Task objective »
Exact reproduction is required for the lines below starting at the line with "The height and width of the screenshot is (527, 700)." and ending at the line with "This screenshot has height=480, width=607.", both included. No other lines, and no pictures.
Data section below:
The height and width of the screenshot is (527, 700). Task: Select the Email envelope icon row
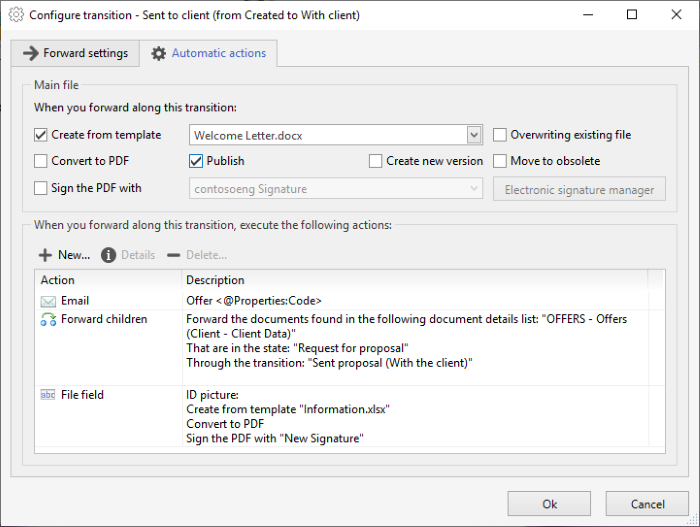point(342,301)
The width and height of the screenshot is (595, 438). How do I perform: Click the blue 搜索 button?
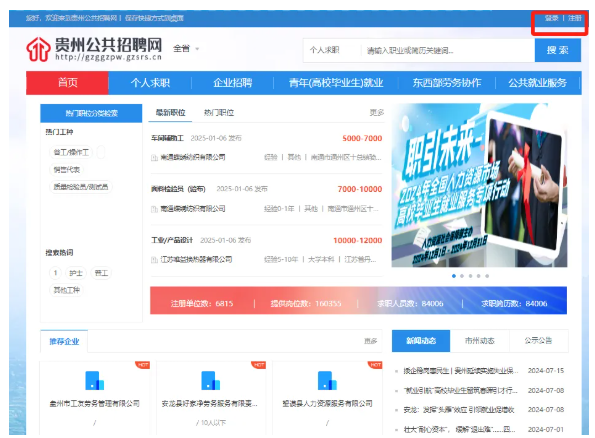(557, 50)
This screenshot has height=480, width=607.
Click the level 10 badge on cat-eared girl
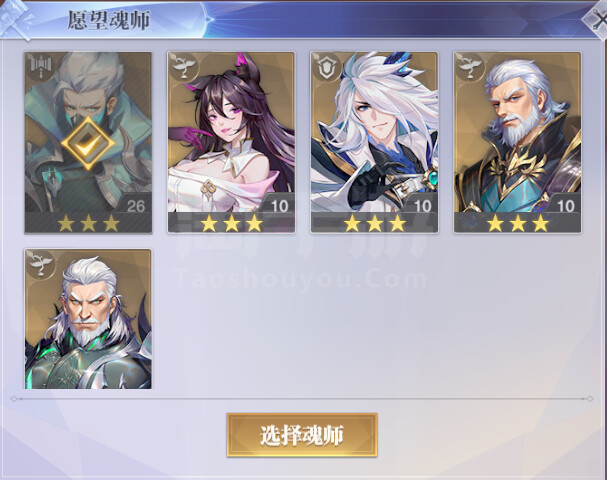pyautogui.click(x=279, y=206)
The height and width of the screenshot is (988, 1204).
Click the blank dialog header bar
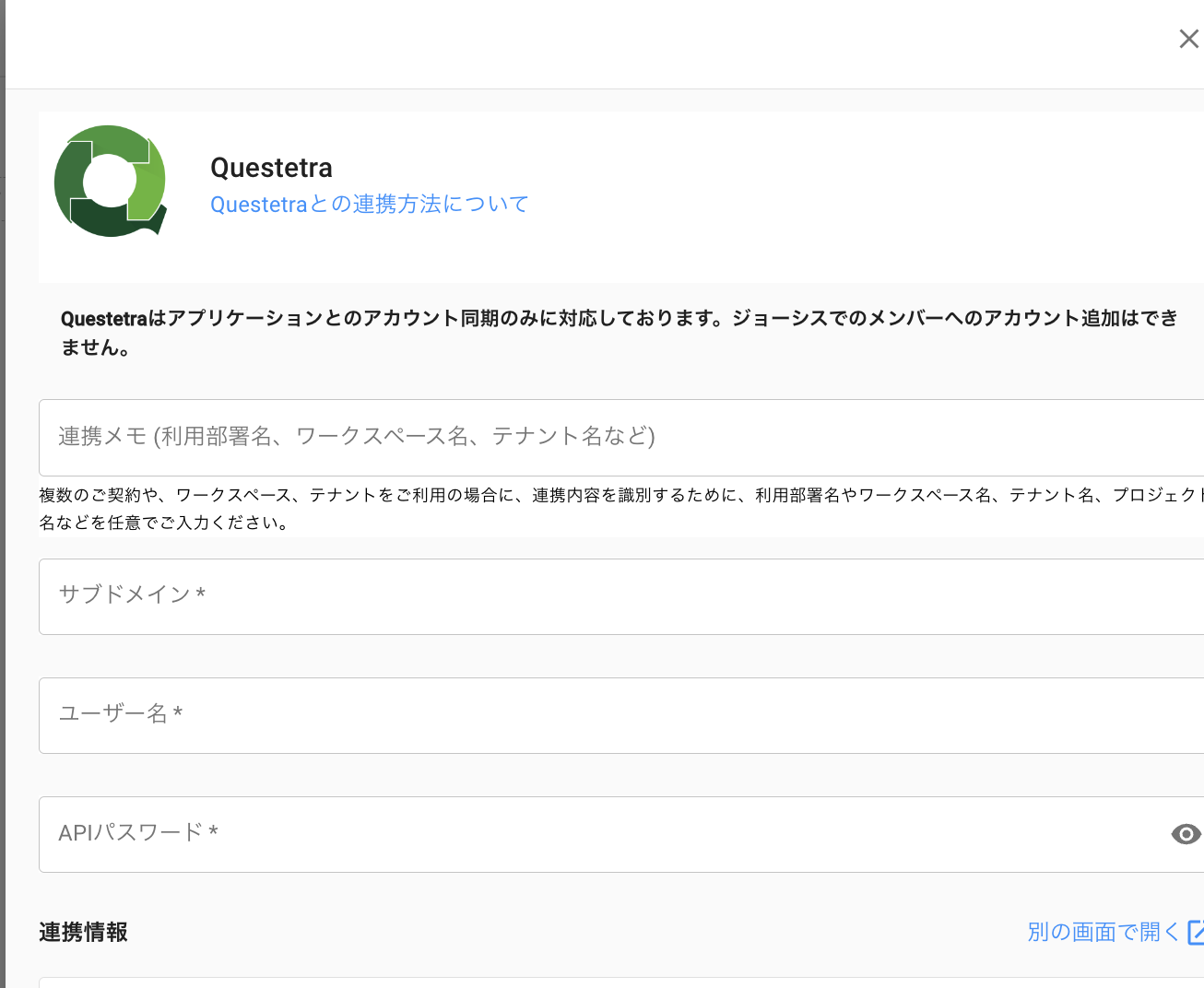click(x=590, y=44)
End of Data section.
Data section below:
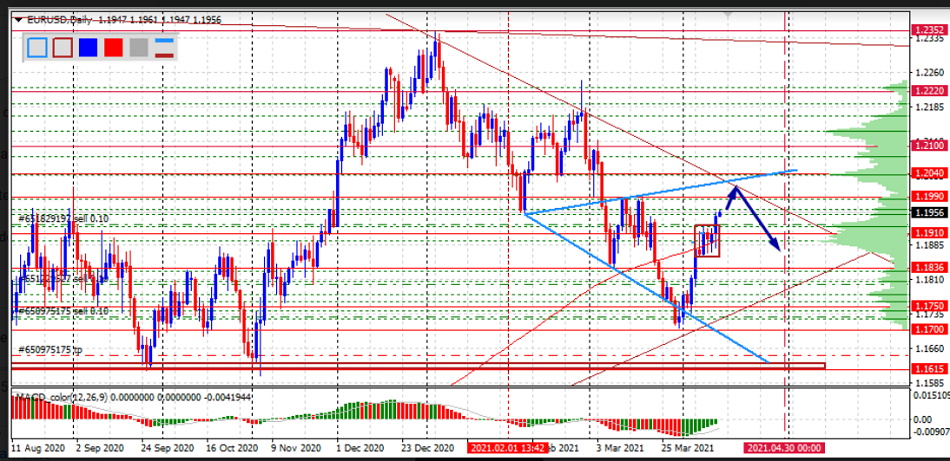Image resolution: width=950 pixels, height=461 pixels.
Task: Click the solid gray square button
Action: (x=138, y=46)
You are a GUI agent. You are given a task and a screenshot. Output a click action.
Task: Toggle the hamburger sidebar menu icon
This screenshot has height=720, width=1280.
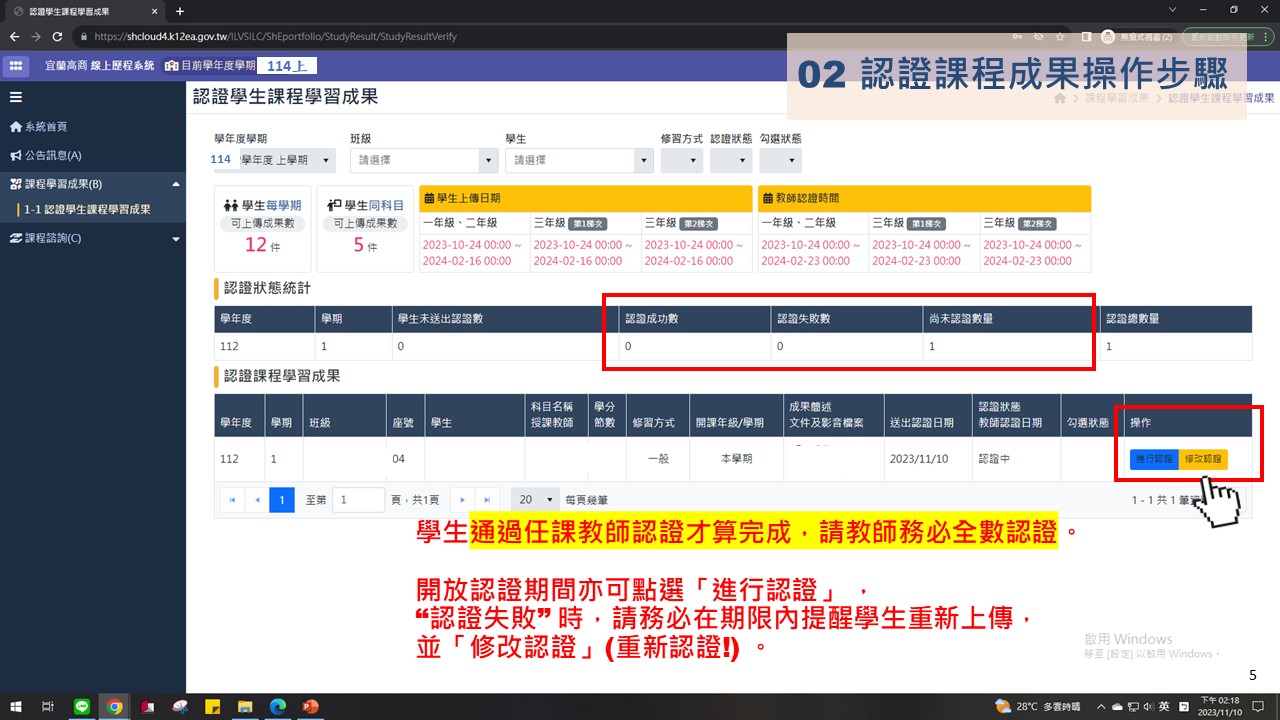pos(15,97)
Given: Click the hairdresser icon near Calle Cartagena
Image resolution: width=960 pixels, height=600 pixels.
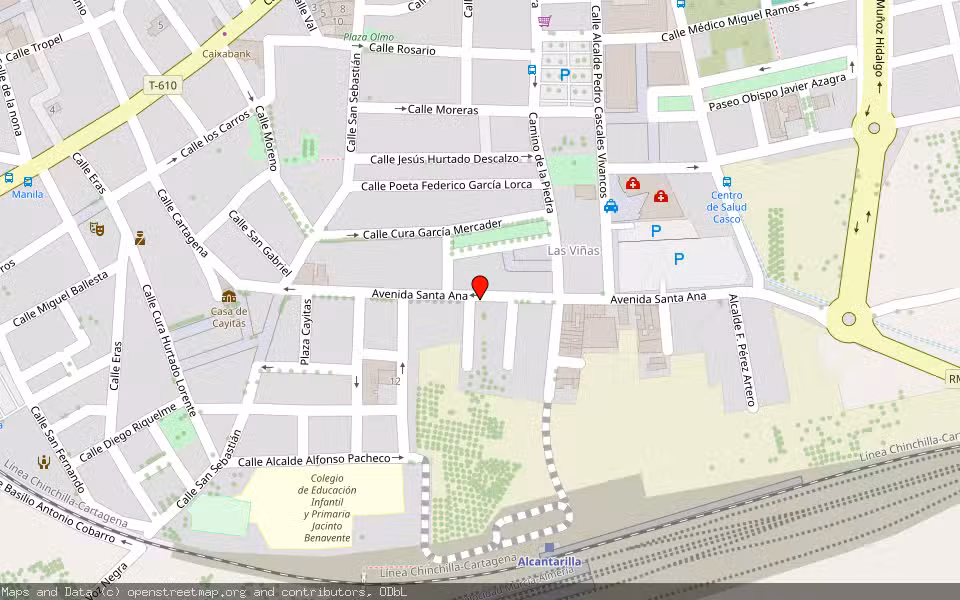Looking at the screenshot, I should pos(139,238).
End of Data section.
Task solution »
The height and width of the screenshot is (527, 700). Task: Select the Email envelope icon row
point(342,301)
The width and height of the screenshot is (595, 438). How do I perform: Click the blue 搜索 button?
(557, 50)
This screenshot has height=480, width=607.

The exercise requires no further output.